Segment Open

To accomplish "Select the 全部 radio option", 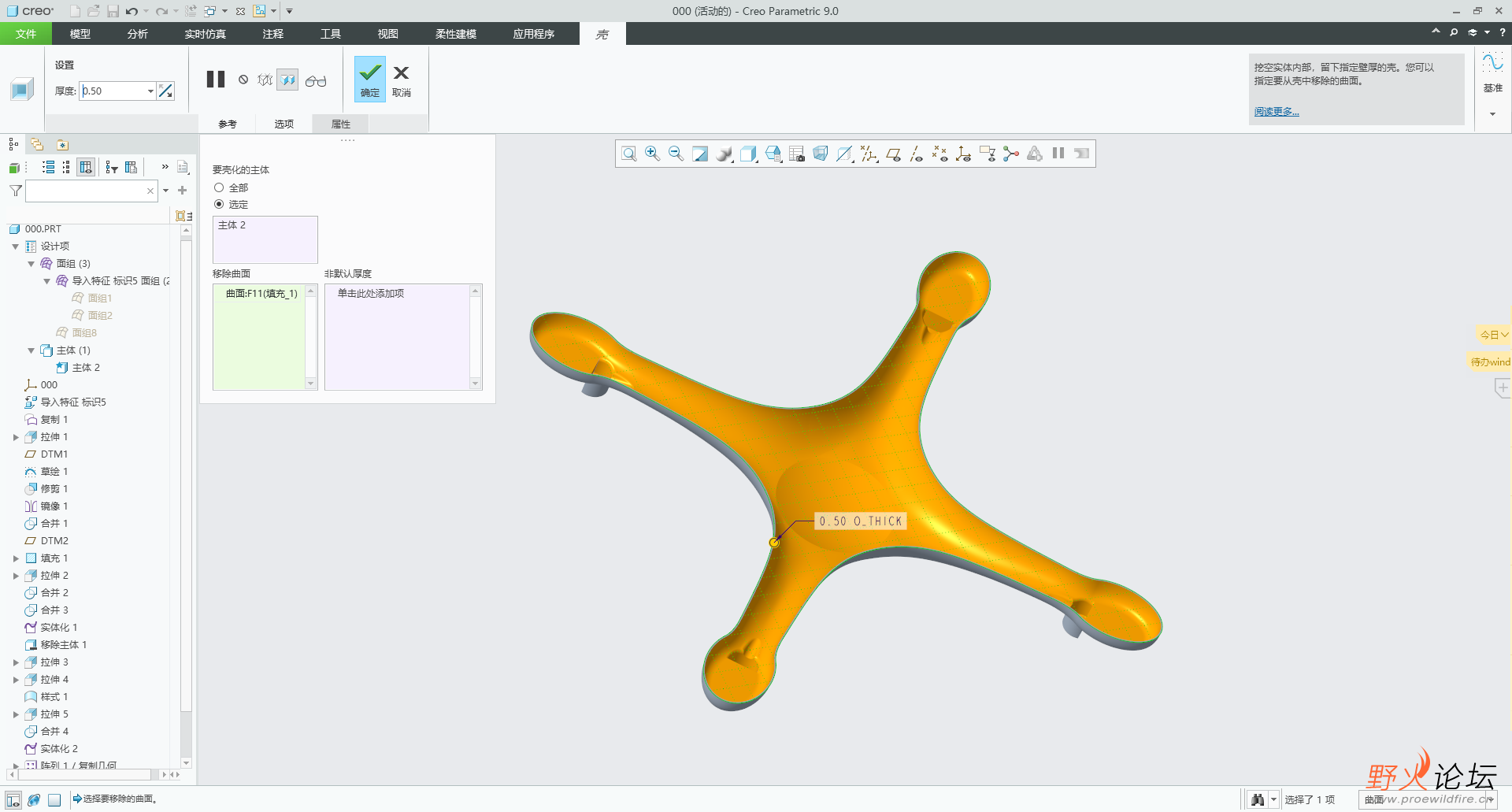I will [219, 187].
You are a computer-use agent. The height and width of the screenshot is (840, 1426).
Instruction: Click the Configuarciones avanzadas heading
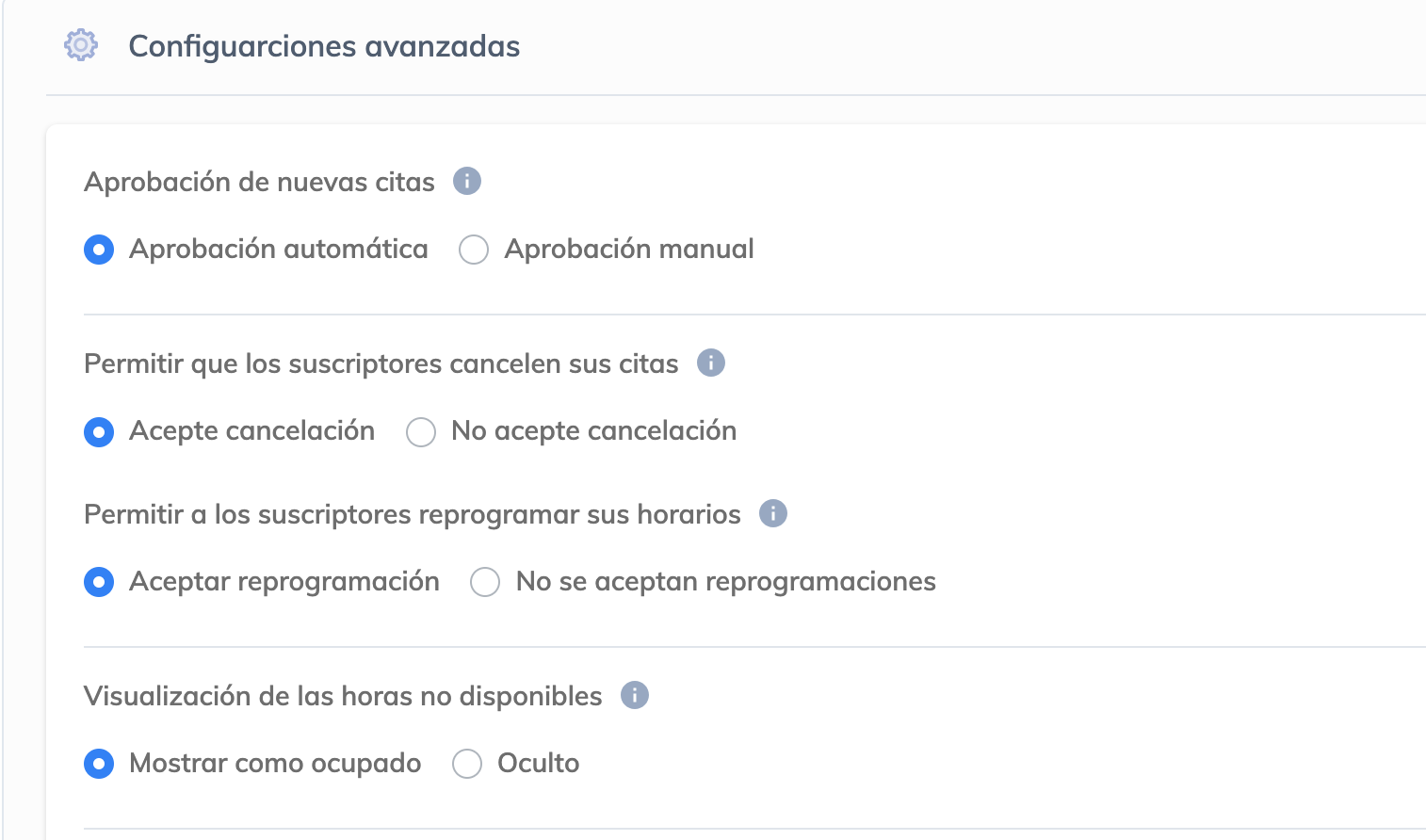[324, 46]
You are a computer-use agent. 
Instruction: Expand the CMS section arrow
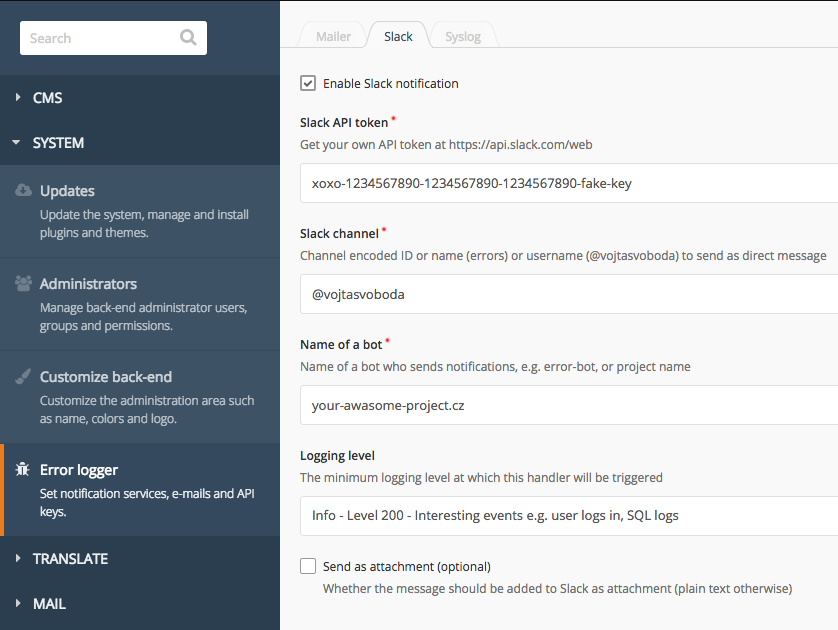coord(18,97)
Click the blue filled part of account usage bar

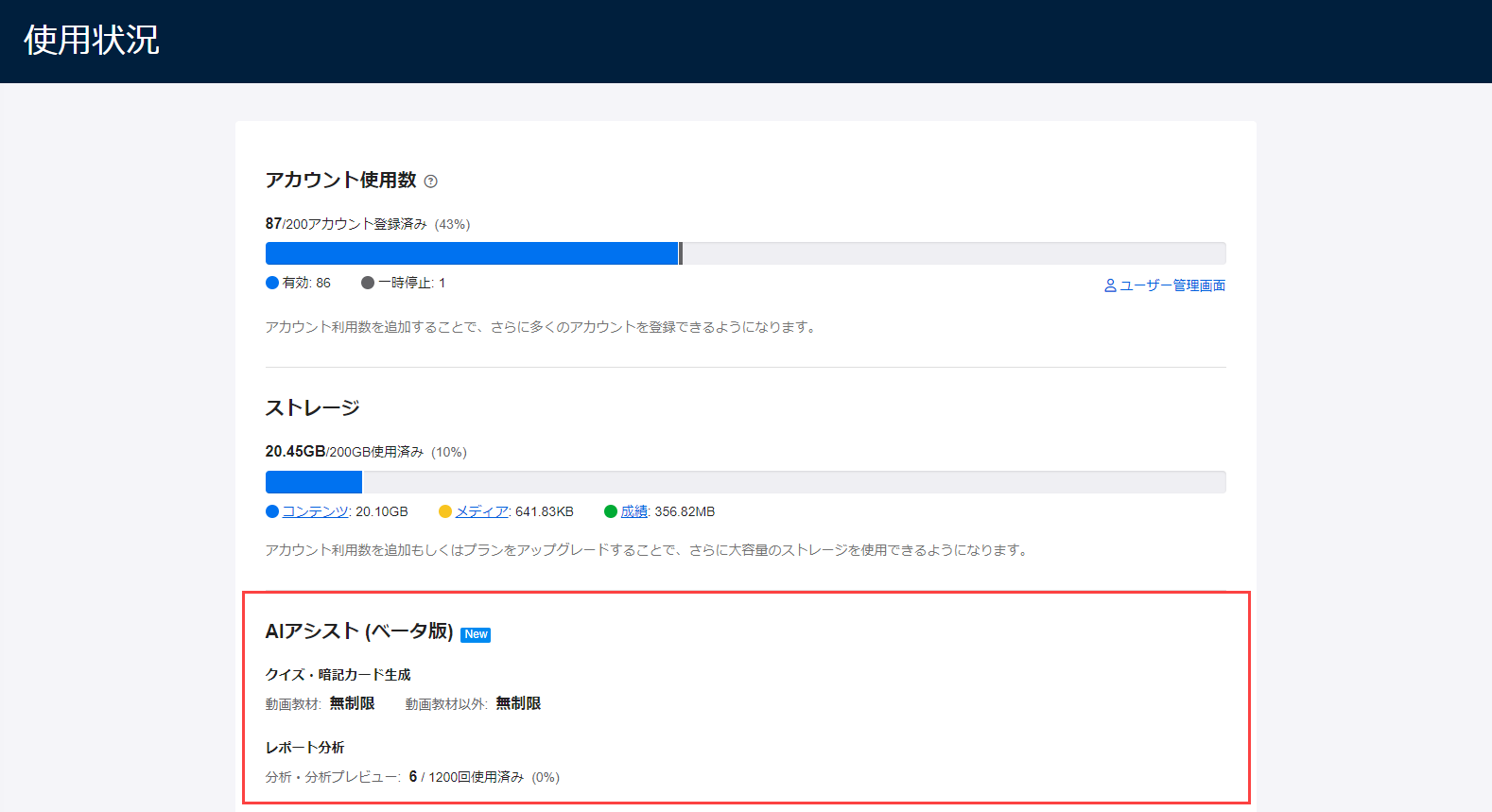point(471,253)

Segment Closed

◆ Exercise requirements
Pick out all lines from the data above in which the word "computer" appears.

◆ Solution for this exercise
You are a computer-use agent. The height and width of the screenshot is (840, 1426).
You are a computer-use agent. 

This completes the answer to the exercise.